PAGE EXCERPT:
** begin **

Data – a Critical Resource for Higher Ed

Also published on LinkedIn: https://www.linkedin.com/pulse/data-critical-resource-higher-ed-terri-givensdata

About a year ago, one of my deans was arguing for a new piece of software to help with one of our accreditation processes. I realized that we should probably try to coordinate any new software purchases that were data related with other parts of campus that were using similar data, i.e., HR, admissions, development and the registrar’s office. When we all sat down around the table, it was clear that our data needs overlapped, but it wasn’t clear how we could meet those needs without dealing with legacy software that would be expensive to update, and any direction we looked was going to cost a significant amount of money. As I have discussed these issues with others in higher ed and in industry, it’s clear that data and how to manage it is a difficult but critical issue that needs to be addressed on a variety of fronts.

When I decided to take the provost position at Menlo College three years ago, I was excited at the prospect of moving back to the San Francisco Bay area, and Silicon Valley, in particular. I had a particular interest in the ed tech ecosystem that was developing and new initiatives that were starting to change the face of education. What I have learned over the last three years is that one of the most important, yet underappreciated resources for academic administrators is the data that we can gather in our programs and how important that data is to the ability of our institutions to thrive in a changing environment. I am also starting to learn the role that ed tech, and Silicon Valley more broadly, is playing in the development of tools to deal with these issues. What I am finding is that there is a need for more collaboration with the players in tech, particularly from those of us in academic administration.

It’s clear that data is important for admissions, assessment, retention and tracking alumni, but what has become more clear to me, particularly over the last year, is the need for academic administrators to have a better understanding of the way that data and software are linked. I admit that until I started dealing in more detail with accreditation issues around assessment and collecting data for program learning outcomes, I was blissfully unaware of the potential and need for collecting data within academic affairs. I knew that syllabi had to let students know what we expected them to learn, and that we should be able to document what our students have learned by the time they graduate, but in the past year I have had to get into the granular details of what it means to actually design academic programs in a way that allows data to be collected, and ultimately for that data to be used for updating courses and making changes to curriculum.

** end **

PROBLEM SET:
• a. In two sentences, summarize the post on data in higher education.
• b. Rewrite the stretch from "About a year" through "variety of fronts." of the post on data in higher education, replacing "deans" with "associate provosts".
• c. According to the post on data in higher education, why did the author think new data-related software purchases should be coordinated with HR, admissions, development and the registrar's office?
The records come from a separate source.

Element lookup records:
** begin **

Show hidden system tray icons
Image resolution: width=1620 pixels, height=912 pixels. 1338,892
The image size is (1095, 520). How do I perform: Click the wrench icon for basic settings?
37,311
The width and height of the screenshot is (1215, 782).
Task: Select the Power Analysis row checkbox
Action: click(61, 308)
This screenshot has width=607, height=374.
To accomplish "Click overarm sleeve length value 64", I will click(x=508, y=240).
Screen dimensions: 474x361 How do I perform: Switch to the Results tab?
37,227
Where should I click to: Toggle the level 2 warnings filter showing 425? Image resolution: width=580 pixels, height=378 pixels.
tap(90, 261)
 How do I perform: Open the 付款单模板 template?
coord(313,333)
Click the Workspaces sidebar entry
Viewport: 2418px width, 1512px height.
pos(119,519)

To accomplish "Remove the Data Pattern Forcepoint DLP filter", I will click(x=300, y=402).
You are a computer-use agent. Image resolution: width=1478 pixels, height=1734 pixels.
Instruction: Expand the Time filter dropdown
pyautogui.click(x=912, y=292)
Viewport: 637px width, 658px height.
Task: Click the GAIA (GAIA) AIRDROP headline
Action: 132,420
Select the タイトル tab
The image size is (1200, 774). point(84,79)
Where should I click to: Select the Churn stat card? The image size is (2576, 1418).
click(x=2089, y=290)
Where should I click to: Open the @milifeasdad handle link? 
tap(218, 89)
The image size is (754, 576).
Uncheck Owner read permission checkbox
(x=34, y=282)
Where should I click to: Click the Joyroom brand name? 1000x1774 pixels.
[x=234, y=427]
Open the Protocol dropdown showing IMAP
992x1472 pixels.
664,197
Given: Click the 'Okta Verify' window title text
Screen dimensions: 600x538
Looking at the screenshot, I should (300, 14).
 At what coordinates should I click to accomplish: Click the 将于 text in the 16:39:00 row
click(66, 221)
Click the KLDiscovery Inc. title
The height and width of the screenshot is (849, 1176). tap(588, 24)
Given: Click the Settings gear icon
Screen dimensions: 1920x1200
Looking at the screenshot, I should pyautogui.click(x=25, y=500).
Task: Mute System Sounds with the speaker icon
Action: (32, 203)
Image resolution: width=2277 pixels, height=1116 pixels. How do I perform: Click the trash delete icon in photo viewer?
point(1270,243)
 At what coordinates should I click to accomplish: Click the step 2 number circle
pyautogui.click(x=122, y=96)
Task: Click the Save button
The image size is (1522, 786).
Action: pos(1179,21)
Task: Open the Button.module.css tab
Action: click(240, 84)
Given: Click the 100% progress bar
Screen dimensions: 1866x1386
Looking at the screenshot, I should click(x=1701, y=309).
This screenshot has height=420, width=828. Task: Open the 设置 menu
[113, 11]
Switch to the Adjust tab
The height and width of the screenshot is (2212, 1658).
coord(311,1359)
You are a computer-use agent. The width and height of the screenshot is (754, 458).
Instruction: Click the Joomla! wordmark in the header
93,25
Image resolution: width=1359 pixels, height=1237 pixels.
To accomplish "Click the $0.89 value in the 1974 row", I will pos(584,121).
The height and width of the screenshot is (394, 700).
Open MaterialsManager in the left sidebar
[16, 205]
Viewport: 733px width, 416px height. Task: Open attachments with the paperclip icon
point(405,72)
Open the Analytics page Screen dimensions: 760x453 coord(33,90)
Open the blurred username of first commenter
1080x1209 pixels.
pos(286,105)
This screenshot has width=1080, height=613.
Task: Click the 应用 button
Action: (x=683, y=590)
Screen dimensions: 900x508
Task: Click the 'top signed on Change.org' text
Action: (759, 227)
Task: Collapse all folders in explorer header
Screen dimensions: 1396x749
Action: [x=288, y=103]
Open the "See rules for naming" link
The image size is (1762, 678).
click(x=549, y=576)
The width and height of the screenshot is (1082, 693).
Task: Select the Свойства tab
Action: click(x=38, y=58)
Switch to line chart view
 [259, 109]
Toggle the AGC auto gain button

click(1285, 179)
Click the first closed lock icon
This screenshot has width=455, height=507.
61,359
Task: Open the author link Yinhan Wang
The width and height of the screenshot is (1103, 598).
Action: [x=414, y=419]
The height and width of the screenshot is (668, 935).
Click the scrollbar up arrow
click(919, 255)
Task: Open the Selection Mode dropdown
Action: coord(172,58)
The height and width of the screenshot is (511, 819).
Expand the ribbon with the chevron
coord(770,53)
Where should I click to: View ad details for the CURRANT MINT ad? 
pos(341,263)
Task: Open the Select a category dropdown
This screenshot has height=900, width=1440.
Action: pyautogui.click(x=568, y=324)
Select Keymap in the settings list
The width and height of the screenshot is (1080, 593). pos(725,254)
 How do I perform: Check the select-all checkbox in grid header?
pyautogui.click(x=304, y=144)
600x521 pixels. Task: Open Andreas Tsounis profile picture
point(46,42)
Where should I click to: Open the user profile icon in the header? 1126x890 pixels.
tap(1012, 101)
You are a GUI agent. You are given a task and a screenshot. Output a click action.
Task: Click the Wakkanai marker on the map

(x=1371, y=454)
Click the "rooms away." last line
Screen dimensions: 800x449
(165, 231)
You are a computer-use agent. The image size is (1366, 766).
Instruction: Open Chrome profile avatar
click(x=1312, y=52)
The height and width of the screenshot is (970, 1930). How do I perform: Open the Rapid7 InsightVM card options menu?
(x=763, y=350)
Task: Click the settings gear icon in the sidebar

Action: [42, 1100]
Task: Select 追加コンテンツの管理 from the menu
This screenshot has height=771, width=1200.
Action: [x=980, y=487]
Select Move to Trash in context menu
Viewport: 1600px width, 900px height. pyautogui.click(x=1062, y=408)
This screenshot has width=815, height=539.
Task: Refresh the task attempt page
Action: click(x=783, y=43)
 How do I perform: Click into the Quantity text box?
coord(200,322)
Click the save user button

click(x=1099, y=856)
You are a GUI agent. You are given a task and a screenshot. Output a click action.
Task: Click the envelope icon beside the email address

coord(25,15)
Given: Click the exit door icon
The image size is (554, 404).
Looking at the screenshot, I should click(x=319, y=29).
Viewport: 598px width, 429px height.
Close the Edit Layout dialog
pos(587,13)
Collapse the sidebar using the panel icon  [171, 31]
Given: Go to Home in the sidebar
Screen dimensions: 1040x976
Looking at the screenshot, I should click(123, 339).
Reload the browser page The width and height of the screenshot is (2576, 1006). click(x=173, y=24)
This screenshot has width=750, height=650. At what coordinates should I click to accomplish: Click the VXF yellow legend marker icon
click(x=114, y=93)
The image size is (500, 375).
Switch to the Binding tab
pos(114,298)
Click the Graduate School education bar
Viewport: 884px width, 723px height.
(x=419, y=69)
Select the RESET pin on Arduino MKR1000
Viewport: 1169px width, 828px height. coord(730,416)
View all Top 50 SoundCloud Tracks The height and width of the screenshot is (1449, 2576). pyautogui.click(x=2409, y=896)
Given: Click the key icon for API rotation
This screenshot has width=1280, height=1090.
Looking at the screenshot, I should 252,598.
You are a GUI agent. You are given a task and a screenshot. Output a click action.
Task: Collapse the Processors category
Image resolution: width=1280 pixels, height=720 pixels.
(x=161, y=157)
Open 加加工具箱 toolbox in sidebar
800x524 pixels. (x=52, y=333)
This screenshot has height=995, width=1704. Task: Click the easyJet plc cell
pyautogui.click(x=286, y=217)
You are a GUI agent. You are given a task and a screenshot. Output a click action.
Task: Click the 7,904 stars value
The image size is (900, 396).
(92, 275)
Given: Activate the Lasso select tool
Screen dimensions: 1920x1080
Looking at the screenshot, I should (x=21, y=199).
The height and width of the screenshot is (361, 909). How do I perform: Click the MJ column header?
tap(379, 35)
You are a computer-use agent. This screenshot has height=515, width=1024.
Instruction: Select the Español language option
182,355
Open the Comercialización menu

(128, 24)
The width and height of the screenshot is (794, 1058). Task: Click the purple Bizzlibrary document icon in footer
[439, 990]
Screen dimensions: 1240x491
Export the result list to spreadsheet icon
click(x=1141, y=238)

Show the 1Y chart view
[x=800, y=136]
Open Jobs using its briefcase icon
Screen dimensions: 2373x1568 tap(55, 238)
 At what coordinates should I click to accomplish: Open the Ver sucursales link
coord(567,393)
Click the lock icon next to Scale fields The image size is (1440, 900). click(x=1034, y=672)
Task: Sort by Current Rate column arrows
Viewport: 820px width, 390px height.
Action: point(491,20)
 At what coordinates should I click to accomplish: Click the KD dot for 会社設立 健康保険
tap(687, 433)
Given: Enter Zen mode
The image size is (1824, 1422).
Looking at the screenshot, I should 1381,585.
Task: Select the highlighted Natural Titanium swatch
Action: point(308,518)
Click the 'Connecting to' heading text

** end **

ANSWERS TO THE TASKS:
• a. An attempt to coordinate data-related software purchases across campus offices showed the author that their data needs overlapped but could not be met without costly updates to legacy software. The author, provost at Menlo College, concludes that data is a critical but underappreciated resource for academic administrators, who need a better understanding of how data and software are linked and more collaboration with the tech sector.

• b.
About a year ago, one of my associate provosts was arguing for a new piece of software to help with one of our accreditation processes. I realized that we should probably try to coordinate any new software purchases that were data related with other parts of campus that were using similar data, i.e., HR, admissions, development and the registrar’s office. When we all sat down around the table, it was clear that our data needs overlapped, but it wasn’t clear how we could meet those needs without dealing with legacy software that would be expensive to update, and any direction we looked was going to cost a significant amount of money. As I have discussed these issues with others in higher ed and in industry, it’s clear that data and how to manage it is a difficult but critical issue that needs to be addressed on a variety of fronts.

• c. Those parts of campus were using data similar to the data the new accreditation software would handle.